## Instructions for the task
The copy has to match the records word for word and include no pictures.

## Available records
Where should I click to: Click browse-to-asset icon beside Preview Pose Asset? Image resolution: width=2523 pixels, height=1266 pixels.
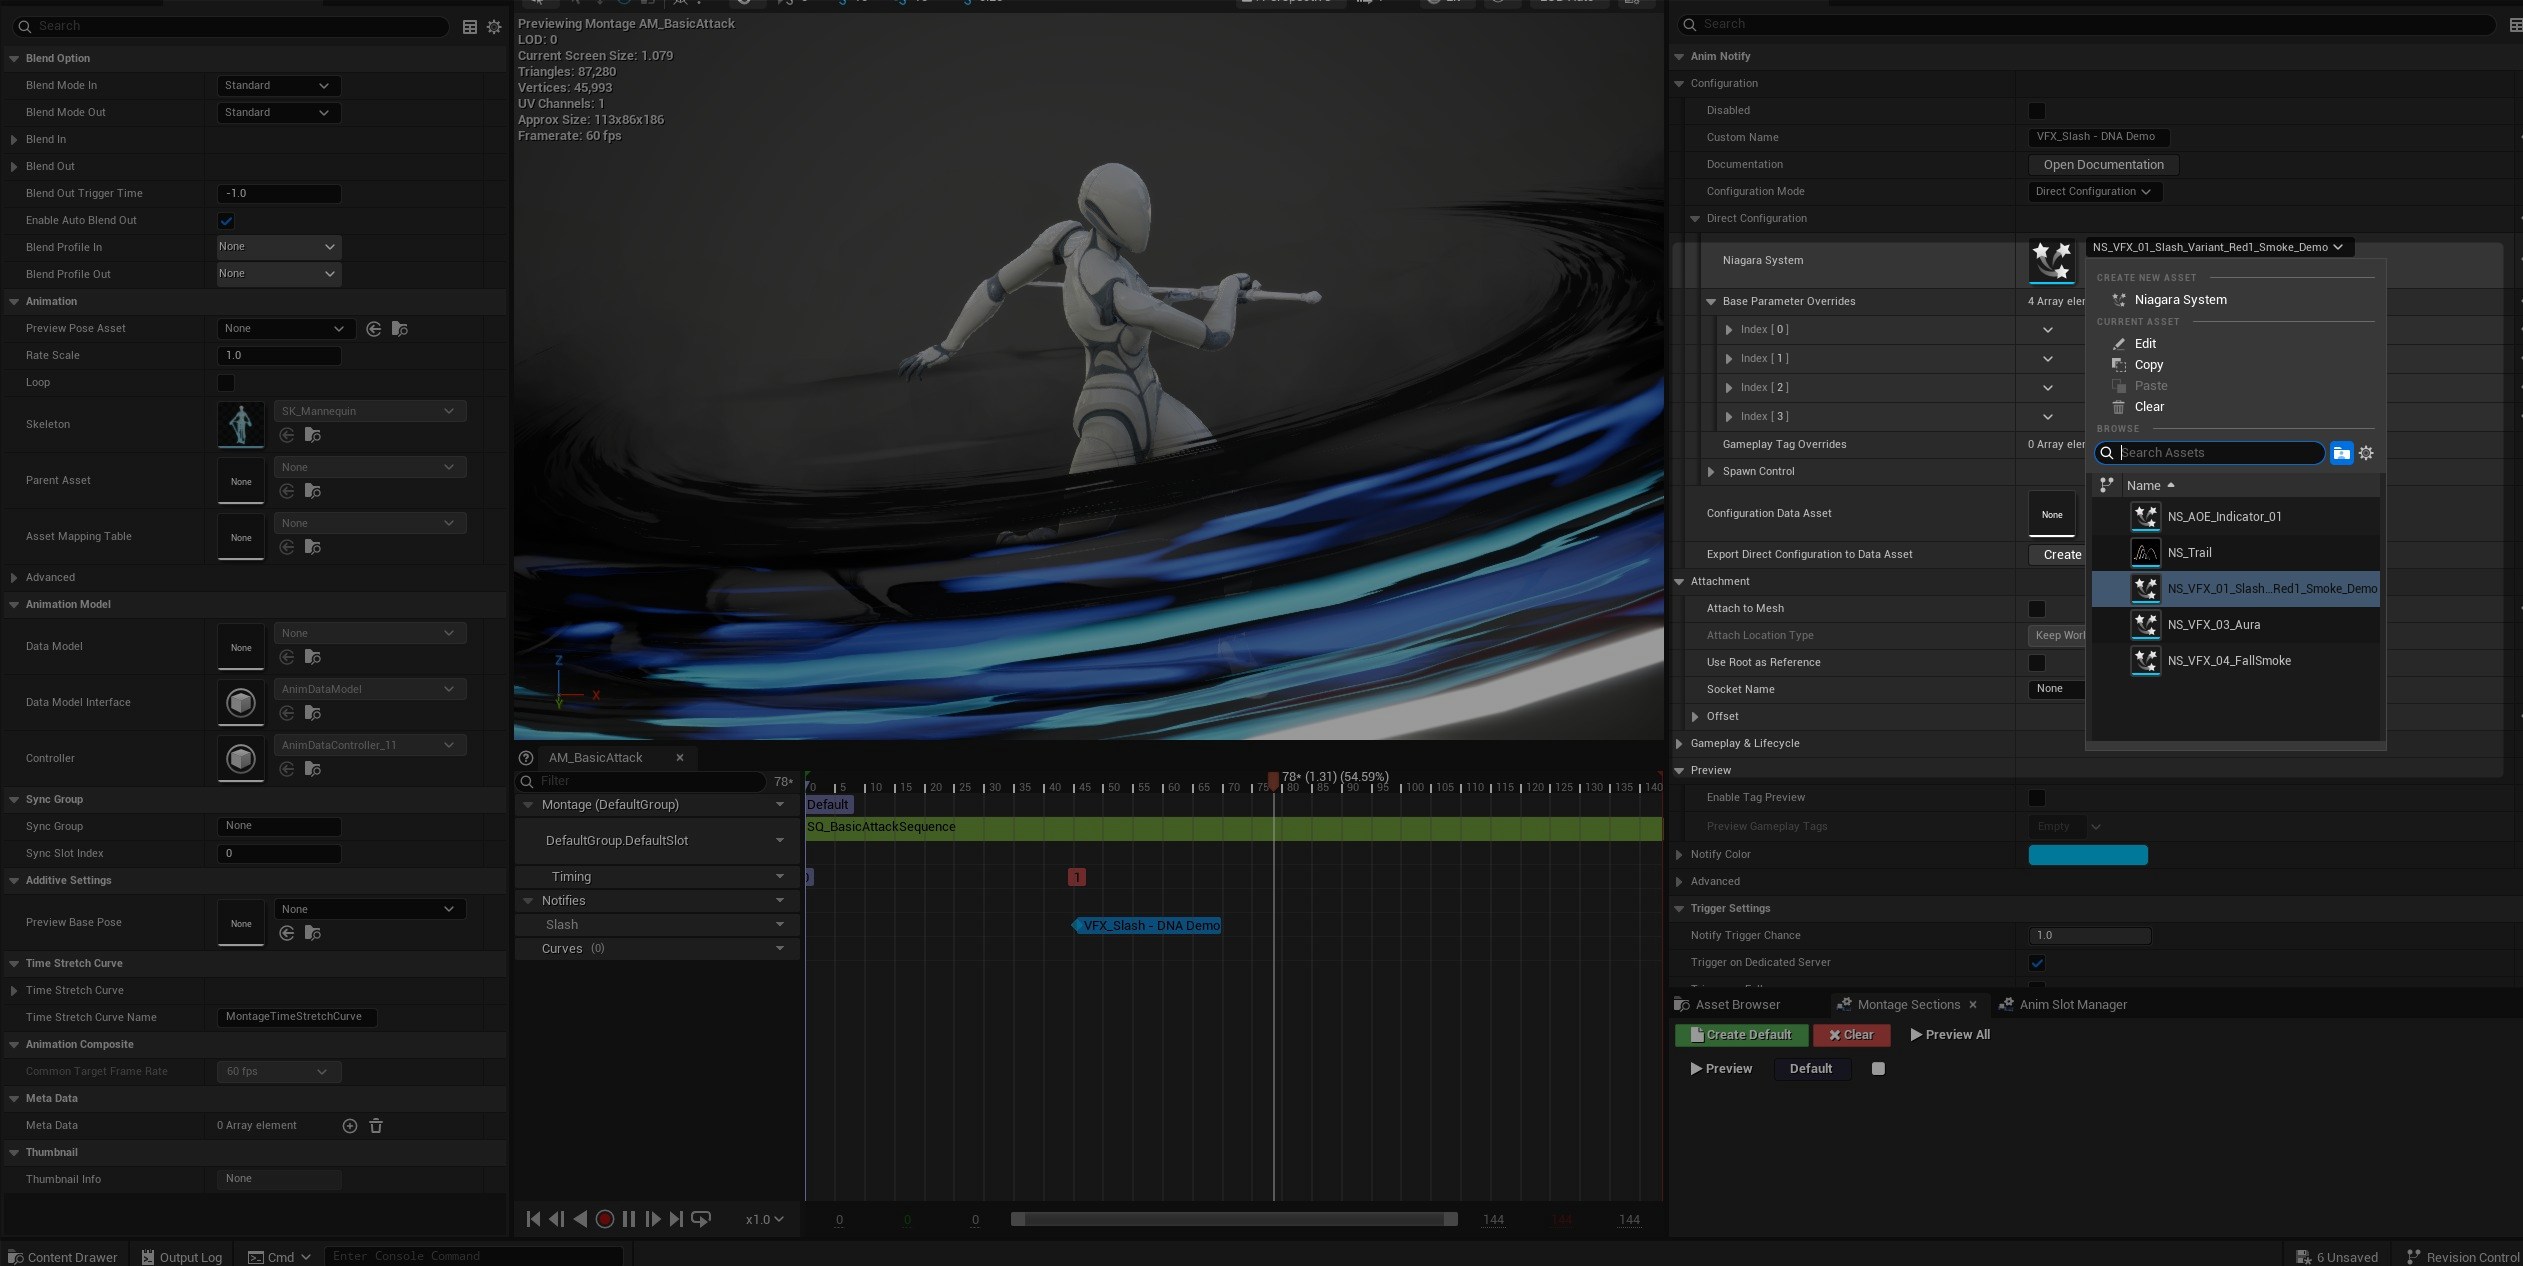(x=399, y=329)
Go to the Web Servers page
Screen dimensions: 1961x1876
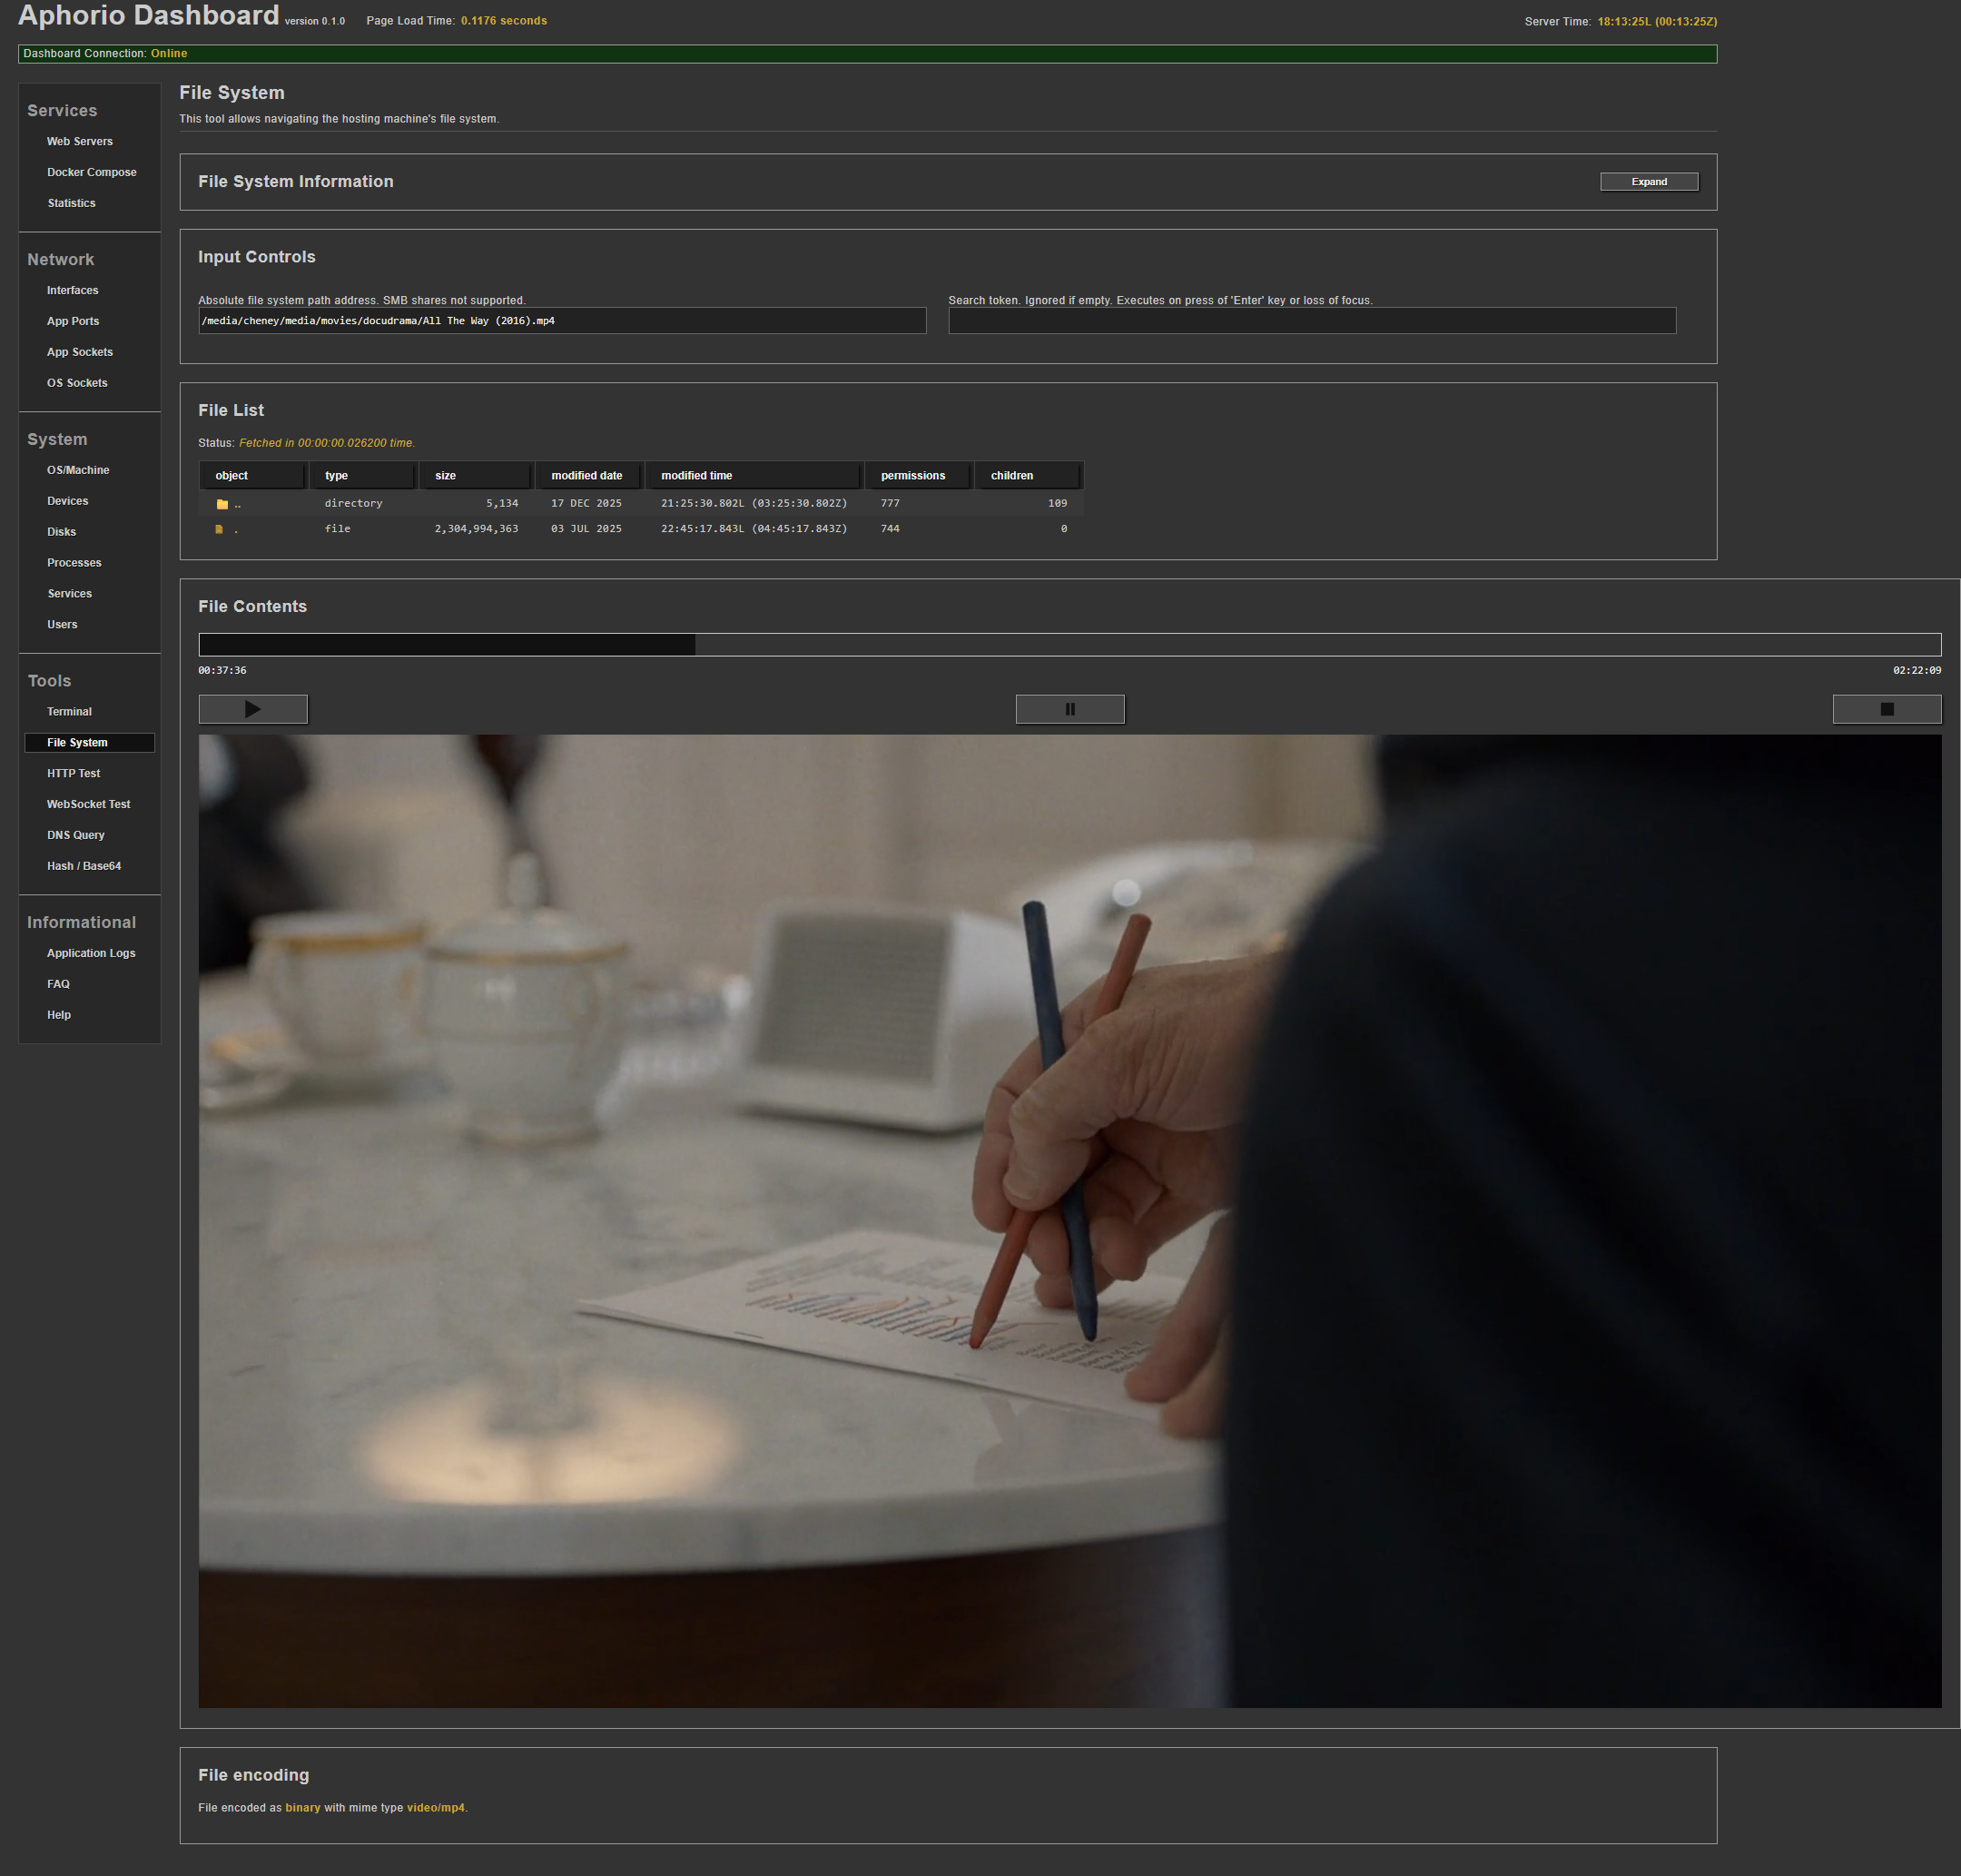(x=79, y=141)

## Solution
Where should I click to: Click browse-to-asset icon beside Preview Pose Asset? Image resolution: width=2523 pixels, height=1266 pixels.
(x=399, y=329)
Go to the Web Servers page
Screen dimensions: 1961x1876
(x=79, y=141)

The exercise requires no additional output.